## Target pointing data
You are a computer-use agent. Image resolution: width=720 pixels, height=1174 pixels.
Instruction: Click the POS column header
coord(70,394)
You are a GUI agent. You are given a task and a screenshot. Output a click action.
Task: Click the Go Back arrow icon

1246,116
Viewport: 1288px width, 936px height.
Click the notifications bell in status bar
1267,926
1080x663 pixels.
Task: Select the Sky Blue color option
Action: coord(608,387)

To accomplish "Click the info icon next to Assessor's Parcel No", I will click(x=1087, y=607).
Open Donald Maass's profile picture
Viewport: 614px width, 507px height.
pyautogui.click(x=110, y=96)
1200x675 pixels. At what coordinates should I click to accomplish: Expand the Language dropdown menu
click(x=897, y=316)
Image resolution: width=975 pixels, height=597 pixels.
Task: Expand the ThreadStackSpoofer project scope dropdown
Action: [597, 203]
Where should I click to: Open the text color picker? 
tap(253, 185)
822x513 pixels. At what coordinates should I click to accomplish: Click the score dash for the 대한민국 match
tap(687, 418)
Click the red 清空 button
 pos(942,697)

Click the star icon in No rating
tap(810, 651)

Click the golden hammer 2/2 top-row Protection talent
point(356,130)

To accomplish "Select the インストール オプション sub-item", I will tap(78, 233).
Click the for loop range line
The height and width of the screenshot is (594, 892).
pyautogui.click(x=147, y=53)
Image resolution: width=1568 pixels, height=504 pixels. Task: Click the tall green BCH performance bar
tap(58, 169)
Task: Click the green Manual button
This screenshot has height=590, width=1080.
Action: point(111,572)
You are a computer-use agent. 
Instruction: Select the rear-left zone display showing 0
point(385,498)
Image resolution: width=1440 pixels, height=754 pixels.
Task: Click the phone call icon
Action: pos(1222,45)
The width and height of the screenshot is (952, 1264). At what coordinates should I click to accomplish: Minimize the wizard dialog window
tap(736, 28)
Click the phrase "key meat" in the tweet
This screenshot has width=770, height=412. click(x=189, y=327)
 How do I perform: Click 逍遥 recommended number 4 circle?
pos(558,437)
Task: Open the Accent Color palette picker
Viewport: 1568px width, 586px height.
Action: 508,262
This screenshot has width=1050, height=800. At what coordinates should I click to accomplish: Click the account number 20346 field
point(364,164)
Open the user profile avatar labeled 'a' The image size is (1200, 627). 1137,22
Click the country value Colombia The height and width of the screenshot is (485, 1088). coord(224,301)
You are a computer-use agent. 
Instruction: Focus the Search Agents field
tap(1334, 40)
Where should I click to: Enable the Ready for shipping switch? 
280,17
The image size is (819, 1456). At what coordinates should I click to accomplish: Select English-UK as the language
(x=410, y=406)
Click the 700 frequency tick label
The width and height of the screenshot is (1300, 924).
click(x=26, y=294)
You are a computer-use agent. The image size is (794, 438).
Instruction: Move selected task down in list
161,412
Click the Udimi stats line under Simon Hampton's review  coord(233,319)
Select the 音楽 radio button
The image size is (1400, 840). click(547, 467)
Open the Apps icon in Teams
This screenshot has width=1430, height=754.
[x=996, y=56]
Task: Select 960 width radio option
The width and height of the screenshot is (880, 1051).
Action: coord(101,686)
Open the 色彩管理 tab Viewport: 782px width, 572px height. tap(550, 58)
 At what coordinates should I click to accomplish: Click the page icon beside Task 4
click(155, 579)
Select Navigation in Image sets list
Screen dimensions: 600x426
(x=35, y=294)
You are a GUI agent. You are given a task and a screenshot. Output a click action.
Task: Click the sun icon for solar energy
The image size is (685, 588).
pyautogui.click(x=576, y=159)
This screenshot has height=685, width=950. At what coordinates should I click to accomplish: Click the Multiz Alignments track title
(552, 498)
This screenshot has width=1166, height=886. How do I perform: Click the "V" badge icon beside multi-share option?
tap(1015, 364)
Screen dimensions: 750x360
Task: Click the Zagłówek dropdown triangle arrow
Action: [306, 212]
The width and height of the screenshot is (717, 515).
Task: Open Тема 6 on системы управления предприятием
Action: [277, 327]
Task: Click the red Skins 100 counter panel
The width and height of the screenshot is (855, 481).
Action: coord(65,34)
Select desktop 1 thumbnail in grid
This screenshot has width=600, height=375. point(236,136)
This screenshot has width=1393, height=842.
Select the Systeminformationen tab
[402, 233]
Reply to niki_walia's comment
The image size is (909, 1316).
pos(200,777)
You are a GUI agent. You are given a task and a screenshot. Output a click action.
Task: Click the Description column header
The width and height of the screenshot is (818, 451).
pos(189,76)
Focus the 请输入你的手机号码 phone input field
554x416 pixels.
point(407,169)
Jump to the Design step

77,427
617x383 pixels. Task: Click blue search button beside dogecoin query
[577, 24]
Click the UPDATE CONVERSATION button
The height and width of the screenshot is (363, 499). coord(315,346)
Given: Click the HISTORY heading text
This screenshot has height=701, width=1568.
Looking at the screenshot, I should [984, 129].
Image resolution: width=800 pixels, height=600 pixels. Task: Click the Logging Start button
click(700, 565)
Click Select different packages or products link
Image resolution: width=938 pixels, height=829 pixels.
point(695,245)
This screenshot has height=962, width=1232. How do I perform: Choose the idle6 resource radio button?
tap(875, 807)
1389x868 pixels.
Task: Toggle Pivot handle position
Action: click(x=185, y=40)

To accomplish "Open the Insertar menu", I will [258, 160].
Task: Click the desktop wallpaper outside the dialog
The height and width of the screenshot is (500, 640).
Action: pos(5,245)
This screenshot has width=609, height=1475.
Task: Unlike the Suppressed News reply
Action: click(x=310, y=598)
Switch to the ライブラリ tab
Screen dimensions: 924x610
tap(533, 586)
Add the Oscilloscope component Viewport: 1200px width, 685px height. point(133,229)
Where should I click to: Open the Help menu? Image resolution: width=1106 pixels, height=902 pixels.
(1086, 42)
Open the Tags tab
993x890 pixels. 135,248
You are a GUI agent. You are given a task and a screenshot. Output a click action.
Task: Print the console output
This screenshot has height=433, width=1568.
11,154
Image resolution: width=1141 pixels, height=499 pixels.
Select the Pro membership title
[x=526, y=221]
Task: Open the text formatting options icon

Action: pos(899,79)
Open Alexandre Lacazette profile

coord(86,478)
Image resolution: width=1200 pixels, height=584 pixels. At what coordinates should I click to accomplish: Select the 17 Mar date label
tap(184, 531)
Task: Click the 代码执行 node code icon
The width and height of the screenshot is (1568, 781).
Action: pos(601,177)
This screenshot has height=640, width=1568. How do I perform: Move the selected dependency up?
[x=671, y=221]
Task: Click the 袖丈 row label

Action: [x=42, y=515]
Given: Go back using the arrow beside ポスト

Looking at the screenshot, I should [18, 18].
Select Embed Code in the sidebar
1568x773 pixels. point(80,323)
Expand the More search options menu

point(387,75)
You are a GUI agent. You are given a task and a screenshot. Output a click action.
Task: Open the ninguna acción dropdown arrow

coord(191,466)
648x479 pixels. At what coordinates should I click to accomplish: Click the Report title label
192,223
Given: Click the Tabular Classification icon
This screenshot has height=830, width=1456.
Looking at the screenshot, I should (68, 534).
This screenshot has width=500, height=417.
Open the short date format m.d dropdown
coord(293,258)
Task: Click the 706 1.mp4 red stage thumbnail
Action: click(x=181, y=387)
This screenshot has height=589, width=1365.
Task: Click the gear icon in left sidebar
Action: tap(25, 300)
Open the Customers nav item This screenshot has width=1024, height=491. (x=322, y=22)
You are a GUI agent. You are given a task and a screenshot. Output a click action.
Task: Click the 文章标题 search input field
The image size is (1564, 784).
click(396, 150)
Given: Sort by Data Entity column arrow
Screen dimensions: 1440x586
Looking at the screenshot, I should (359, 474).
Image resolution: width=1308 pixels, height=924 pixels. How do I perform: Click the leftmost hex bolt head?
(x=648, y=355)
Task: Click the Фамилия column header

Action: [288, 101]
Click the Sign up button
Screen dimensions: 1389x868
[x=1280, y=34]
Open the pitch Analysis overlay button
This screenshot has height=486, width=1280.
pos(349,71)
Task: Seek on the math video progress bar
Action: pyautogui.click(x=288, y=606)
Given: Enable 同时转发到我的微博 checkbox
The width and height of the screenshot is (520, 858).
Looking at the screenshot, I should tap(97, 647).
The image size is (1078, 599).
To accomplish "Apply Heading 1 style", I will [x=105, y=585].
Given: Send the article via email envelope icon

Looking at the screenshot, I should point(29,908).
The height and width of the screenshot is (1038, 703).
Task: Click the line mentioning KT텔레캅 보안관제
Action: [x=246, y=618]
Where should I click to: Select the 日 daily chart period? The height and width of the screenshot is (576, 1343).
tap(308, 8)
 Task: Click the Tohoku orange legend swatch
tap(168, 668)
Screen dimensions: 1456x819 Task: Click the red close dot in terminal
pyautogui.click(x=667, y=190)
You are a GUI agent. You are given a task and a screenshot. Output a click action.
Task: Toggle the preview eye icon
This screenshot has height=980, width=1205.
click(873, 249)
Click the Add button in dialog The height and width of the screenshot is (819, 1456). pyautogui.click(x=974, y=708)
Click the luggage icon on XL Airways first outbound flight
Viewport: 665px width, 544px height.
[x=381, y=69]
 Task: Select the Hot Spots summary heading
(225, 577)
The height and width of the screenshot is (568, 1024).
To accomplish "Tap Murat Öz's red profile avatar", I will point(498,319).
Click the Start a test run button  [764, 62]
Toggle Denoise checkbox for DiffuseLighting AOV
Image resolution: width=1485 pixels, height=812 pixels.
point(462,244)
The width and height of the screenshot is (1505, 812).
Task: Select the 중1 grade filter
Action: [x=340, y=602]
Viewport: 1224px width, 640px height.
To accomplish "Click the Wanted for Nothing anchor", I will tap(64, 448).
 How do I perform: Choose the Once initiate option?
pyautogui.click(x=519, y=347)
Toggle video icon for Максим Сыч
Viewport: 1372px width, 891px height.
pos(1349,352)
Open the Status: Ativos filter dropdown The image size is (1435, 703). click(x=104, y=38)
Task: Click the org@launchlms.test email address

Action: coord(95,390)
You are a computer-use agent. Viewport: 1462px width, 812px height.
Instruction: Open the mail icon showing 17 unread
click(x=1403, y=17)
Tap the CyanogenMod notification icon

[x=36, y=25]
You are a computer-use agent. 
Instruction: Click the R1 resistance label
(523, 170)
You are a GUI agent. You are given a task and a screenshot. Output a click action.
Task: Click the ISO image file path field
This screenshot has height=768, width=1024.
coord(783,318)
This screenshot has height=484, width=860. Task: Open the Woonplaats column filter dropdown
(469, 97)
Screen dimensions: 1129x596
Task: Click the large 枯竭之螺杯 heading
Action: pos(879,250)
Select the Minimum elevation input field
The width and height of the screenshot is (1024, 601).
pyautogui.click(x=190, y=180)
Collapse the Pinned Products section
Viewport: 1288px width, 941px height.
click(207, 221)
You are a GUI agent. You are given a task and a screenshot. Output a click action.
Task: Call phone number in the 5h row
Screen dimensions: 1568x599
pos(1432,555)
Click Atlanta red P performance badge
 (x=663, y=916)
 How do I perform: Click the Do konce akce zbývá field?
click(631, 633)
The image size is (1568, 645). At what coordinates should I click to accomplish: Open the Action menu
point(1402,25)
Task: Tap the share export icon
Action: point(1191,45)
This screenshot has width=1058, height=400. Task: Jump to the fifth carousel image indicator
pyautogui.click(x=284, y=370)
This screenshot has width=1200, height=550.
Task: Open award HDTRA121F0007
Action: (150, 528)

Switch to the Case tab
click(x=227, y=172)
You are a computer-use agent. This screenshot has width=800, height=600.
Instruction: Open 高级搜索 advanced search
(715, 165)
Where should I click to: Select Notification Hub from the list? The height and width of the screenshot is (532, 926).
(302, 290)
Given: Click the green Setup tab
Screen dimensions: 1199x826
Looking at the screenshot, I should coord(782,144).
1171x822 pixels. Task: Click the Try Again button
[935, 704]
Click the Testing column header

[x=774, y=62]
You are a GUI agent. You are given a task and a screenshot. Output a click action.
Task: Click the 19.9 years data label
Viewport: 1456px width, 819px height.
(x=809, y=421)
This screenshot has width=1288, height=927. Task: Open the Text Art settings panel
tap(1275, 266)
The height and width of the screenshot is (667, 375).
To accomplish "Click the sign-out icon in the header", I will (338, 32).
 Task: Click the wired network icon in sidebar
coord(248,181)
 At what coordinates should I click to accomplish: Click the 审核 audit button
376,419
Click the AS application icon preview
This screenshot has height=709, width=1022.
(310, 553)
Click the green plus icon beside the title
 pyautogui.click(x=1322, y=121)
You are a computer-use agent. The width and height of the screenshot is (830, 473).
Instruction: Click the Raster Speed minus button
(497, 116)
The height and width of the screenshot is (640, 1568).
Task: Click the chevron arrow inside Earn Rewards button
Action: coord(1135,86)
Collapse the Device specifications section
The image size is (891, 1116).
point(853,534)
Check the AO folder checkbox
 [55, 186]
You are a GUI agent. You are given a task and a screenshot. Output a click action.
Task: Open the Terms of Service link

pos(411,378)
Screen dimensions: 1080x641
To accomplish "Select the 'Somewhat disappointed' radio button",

## Stated problem
Render the lines as a JSON list of strings, one string per line and with blank lines left out, starting at the line that contains "will tap(78, 233)." and stopping after the line that contains "pos(558,437)".

## Correct answer
[
  "To accomplish \"Select the インストール オプション sub-item\", I will tap(78, 233).",
  "Click the for loop range line",
  "The height and width of the screenshot is (594, 892).",
  "pyautogui.click(x=147, y=53)",
  "Image resolution: width=1568 pixels, height=504 pixels. Task: Click the tall green BCH performance bar",
  "tap(58, 169)",
  "Task: Click the green Manual button",
  "This screenshot has height=590, width=1080.",
  "Action: point(111,572)",
  "You are a computer-use agent. ",
  "Instruction: Select the rear-left zone display showing 0",
  "point(385,498)",
  "Image resolution: width=1440 pixels, height=754 pixels.",
  "Task: Click the phone call icon",
  "Action: pos(1222,45)",
  "The width and height of the screenshot is (952, 1264). At what coordinates should I click to accomplish: Minimize the wizard dialog window",
  "tap(736, 28)",
  "Click the phrase \"key meat\" in the tweet",
  "This screenshot has width=770, height=412. click(x=189, y=327)",
  " How do I perform: Click 逍遥 recommended number 4 circle?",
  "pos(558,437)"
]